Без Юлии всё придётся начинать с нуля, контактов редакции у неё нет – значит, придётся отправлять романы на сайты издательств. И скорее всего присланные ею тексты просто-напросто затеряются в потоке произведений других начинающих авторов.
И всё же Лиза так разозлилась, что достала телефон в полной решимости если не порвать с Юлией, то сказать ей какую-нибудь гадость, но тут, слава богу, он зазвонил сам. Это оказалась Ирина Эльханановна.
– Елизавета Алексеевна, я вам вот что хотела сказать, – начала она без предисловий, – давайте постараемся, чтобы информация о нашем деле не попала в прессу. И так уже везде врачи-убийцы, куда ни посмотри, а тут такой буквальный пример. Не будем нагнетать, ладненько?
Лиза заметила, что Голлербах не находился при исполнении служебных обязанностей, поэтому слово «врач» из этой характеристики можно смело вычеркнуть.
– Таки а что вы скажете за «убийцу»? – засмеялась старушка.
Лиза улыбнулась:
– Ничего не скажу.
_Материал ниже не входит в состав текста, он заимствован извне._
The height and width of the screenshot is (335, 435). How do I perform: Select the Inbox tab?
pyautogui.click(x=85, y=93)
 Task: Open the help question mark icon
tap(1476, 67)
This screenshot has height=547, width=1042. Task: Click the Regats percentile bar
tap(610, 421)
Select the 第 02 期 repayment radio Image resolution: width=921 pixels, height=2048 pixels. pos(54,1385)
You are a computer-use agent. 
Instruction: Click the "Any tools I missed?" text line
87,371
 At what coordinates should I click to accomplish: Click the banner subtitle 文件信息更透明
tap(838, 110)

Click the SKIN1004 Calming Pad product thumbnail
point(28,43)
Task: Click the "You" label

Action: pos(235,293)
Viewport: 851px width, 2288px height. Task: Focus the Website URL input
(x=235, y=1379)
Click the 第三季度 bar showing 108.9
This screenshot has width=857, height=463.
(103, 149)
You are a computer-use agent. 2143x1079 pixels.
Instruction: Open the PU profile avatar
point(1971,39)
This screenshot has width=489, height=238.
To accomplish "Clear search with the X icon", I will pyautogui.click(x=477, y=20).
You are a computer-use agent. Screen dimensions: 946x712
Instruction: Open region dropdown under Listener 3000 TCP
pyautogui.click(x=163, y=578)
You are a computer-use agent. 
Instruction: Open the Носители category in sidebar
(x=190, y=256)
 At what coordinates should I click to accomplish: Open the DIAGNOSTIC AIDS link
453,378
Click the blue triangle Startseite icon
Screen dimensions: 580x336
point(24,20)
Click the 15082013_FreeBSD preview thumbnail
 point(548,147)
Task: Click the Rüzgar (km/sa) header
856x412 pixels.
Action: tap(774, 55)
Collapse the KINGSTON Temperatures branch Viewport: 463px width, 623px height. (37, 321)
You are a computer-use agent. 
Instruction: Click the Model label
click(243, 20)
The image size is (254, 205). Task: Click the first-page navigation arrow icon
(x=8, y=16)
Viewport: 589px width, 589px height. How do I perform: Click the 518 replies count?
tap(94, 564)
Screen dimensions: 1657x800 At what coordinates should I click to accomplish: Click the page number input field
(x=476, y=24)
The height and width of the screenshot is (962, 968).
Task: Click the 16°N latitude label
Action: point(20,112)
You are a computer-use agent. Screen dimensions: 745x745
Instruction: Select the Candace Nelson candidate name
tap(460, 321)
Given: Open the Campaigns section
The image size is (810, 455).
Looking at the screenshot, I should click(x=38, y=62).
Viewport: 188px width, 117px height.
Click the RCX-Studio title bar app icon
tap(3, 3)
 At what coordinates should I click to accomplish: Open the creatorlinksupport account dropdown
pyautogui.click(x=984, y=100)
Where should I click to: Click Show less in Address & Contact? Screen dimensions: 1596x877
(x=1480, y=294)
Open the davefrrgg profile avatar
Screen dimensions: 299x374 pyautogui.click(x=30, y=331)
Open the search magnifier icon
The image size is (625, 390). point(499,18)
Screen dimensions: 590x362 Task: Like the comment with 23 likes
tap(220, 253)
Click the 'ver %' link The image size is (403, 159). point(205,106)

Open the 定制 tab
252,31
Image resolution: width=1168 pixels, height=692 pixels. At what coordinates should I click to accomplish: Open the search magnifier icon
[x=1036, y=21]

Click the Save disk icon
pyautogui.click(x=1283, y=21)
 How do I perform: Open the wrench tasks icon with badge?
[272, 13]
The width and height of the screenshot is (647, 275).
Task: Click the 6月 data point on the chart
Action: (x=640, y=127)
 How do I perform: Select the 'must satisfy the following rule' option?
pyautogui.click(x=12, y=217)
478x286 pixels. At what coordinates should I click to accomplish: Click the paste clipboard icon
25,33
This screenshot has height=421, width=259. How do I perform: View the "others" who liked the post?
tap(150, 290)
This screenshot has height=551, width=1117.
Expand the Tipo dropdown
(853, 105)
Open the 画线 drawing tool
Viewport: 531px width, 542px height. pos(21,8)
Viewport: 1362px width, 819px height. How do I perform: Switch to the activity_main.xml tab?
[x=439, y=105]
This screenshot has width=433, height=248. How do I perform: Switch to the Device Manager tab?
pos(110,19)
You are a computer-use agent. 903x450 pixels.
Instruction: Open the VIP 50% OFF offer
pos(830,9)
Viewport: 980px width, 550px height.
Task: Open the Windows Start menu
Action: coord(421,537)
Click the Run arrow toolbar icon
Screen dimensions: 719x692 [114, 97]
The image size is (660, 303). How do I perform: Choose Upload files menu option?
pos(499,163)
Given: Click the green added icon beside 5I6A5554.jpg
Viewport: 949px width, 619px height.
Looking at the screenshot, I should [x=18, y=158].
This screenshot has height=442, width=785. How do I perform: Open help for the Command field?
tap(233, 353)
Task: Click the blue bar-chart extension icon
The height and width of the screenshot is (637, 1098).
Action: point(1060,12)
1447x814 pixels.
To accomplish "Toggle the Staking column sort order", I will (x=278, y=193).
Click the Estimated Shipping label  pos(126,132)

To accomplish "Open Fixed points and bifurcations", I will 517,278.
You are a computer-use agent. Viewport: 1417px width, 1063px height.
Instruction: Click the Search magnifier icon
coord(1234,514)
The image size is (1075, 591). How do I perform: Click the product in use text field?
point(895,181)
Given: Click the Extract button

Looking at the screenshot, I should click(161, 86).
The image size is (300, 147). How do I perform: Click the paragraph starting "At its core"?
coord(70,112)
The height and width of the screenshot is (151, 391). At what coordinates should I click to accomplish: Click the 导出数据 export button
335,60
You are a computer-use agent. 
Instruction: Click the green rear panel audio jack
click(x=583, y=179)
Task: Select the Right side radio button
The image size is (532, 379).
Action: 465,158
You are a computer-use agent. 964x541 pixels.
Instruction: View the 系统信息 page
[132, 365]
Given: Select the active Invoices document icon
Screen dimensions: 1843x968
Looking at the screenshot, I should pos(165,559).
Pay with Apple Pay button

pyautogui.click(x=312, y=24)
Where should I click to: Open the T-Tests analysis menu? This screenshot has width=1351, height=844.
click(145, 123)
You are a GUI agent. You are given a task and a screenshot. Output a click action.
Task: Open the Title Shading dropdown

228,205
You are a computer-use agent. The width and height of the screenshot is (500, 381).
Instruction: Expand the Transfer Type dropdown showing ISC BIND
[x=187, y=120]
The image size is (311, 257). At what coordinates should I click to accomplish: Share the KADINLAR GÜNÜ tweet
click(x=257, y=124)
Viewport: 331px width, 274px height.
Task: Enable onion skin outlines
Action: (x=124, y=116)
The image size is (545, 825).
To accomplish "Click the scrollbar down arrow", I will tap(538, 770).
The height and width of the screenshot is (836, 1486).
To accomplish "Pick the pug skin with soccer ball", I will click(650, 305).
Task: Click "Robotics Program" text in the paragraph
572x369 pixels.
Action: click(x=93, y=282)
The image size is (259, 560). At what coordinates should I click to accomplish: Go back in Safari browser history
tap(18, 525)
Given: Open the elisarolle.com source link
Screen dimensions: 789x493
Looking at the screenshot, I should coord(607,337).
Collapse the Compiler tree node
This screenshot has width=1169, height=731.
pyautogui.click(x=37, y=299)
Я сейчас в общественном месте, в книжном магазине. Давайте в понедельник всё обсудим.
Ирина Эльханановна страшно обрадовалась и попросила Лизу купить ей пару книжек, раз уж так совпало.
Не прерывая разговора, Лиза поднялась на третий этаж и обнаружила искомые книги в отделе сентиментального романа. «Сентиментального-сентиментального», – сказал бы Шаларь, увидев обложки с прекрасными девами и пронзительными усатыми мужчинами.
– Ого, – не удержалась Лиза, а Ирина Эльханановна засмеялась в трубке:
– Что делать, Лизочка, когда-то я тоже читала совсем другую литературу, презирая всякий ширпотреб, а на старости лет вдруг пристрастилась к этой жвачке. Так оно и бывает в жизни – по молодости клянёшься, что вот этого точно не будешь делать никогда, а через десять лет с удивлением сознаёшь, что таки делаешь, и тебе это очень даже нравится.
– Ну да, – сказала Лиза кисло.
– В сущности, трагедия этого мира не в том, что молодые не знают, что со временем изменятся, а в том, что старые не помнят, какими были раньше. Если я когда-нибудь стану разглагольствовать на тему: «А вот мы в наше время», прошу, одёрните меня, в крайнем случае пристрелите.
– Хорошо, Ирина Эльханановна, – засмеялась Лиза, понимая, что от её негодования и злости не осталось и следа.
Разговор с адвокатессой вернул её мысли к делу Голлербаха. Конечно, молодой профессор виноват, нет никаких оснований думать иначе, и не совсем понятно, на что он рассчитывает, излагая свою версию событий. Его может спасти только появление другого фигуранта с чистосердечным признанием, которое, кстати, с некоторых пор не считается «королевой доказательств», и чтобы полностью снять подозрения с милейшего Максимилиана Максимилиановича, потребуются улики, свидетельствующие о присутствии этого третьего лица на месте преступления. Пока что никаких подобных доказательств найдено не было.
Но при всём при этом, вдруг подумала Лиза, при всём при этом, виноват он или нет, Голлербах ни разу не сказал, что она должна ему верить!
Он просто вынес на её суд свою историю, предоставляя Лизе самой решать, что с этим делать.
И на обыске, вспомнила она, никто из семьи не проявил к ней агрессии или неприязни – и тётка Голлербаха, и этот его двоюродный брат, любитель творчества Лизы Шваб, сумели увидеть в ней человека при исполнении обязанностей, а не личного врага.
Такая зрелость и стойкость духа внушала уважение, и Лиза с грустью подумала: в какие тяжёлые обстоятельства жизнь иногда погружает хороших людей.